Goaltender Jack Campbell finished with 17 saves for the U.S. Campbell, who made 32 saves in Sunday's overtime victory against Finland, turned aside eight shots in the second period but wasn't really tested as the U.S. defense did a splendid job in keeping much of the action to the perimeter.

"I thought when the puck was in our zone, the defensemen did a great job of breaking it out, having some poise and making the right play out to the weak side," Allain said. "We had good gaps and back pressure and didn't give them very much space to create any offense."

With Morin and Nelson missing due to upper-body injuries, Allain lost a third forward during Tuesday's game, as Zucker was knocked out of the game at 12:09 of the third period on an illegal hit to the head by Slovakia's Martin Marincin. Marincin, who appeared to get his elbow up high on Zucker, received a match penalty, meaning he must sit out Slovakia's next game, Thursday against Switzerland. Zucker was groggy as he was helped off the ice by teammates.

WJC tournament disciplinarian Dan Marouelli will have 24 hours to determine whether or not supplementary discipline is warranted.

"It was a vicious hit," Allain said of Marincin's play.

Palmieri seemed optimistic that Morin and Nelson would practice for the first time in three days Wednesday.

"They're feeling better by the day and (Tuesday) was just one of those days where we wanted to give them rest," he said. "Coming into (Wednesday's) practice, they'll both be on the ice and we'll go from there."

Allain also received a scare in the first when D'Amigo was the recipient of a high hit by Peter Hrasko 6:42 into the first. He slowly skated off the ice, but later returned to the game.

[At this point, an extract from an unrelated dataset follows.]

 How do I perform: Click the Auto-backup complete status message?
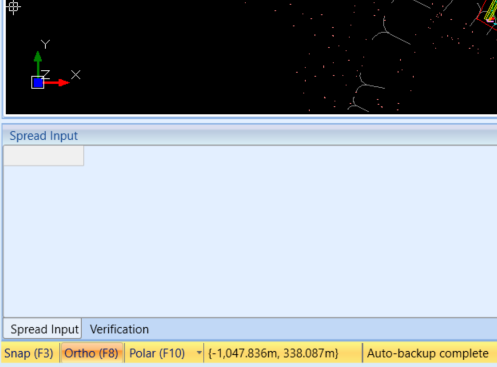pyautogui.click(x=427, y=353)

Hrasko received a match penalty for checking to the head and neck area and also is suspended for Thursday's game.

"I think they took a couple cheap shots there in the third and some of their frustration came out,"
U.S. defenseman Jonathan Merrill said.

Coyle agreed.

"They were taking stupid penalties and putting us on the power play, so that's what killed them and we took advantage and beat them down with that," Coyle said.